Note that the headline claim is that "more equal societies do better", suggesting that "do better" depends on "more equal". Maybe that's true, but it's not the only factor. A less equal society that attracts more productive people could easily do better than more equal societies which lose said people.
The question can easily come down to envy vs greed - do you care what other people have or do you care what you have. Me, I care about what I have.
I find it interesting that the envy-driven folks go to such lengths to argue that equality has no costs. That would be a very surprising result, as everything else seems to have tradeoffs. (In engineer-speak, "good, fast, cheap, pick two",)
That's not to say that the benefits of a particular level of equality don't exceed the costs, but to point out that "it's all good" usually indicates a position that isn't as strong as asserted.
Right. I agree mostly. I believe that the US being "the land of opportunity" is more than a euphemism for patriotic babble. Extending it, with a cynical slant, I think you could almost call it the "land of opportunism".

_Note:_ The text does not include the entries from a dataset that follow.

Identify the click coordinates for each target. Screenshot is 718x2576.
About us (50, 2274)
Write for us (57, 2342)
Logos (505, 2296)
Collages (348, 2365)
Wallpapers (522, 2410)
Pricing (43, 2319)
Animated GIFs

The "equality" spoken of certainly isn't a zero sum game. I don't think that you wind up with US like polarization -- which drives its innovation -- in a more "equal" society. That's why a lot of the European efforts to duplicate a Silicon Valley sort of culture seem to fail. It's just not part of the social fabric.
I think it's exactly that sort of zero-to-rich mobility that makes the US attractive for people on both ends of the social spectrum, but is also connected to it lagging behind other developed nations nearer to the median.
The original article doesn't claim income equality is the only factor in wellbeing.
A less equal society that attracts more productive people could easily do better than more equal societies which lose said people.
That assumes, amongst other things, that productive people will flock to where they are best paid regardless of other factors, and that more unequal societies will pay them best, and that the impact of such migrations is an overriding factor in the overall productivity of a nation. For you that's probably common sense, in my experience it's utter BS. That's why studies like the OP are necessary.
Actually, it just assumed some difference along those lines.
> more unequal societies will pay them best
Nope. I just assumed that more unequal societies that do pay them better would have a better chance of attracting them.
All other factors are never the same, but it seems absurd to think that productive people place no weight on being paid better. After all, non-productive people place weight on being paid better.
> That's why studies like the OP are necessary.
I don't see how such studies can find anything non-trivial.
Note that there are specialization and globalization effects. For example, suppose that country A attracts the inventors and is unequal and country B is equal and attracts the drones. (This isn't far-fetched - there's little benefit to being a "tall-poppy" in B and being a drone in A really sucks.) If country B builds the stuff that country A invents, both benefit and have a better standard of living than either by itself.
Suppose further that concentrating inventors has some effect on their productivity.
Note that A could easily end up worse off than B, despite being crucial to B's success.
2) had equal opportunity to go to any country in the world (geographical distance, need for immigrant labour, language issues, already established colonies),
3) had health and quality of life as first priority (as opposed to raw moneymaking potential).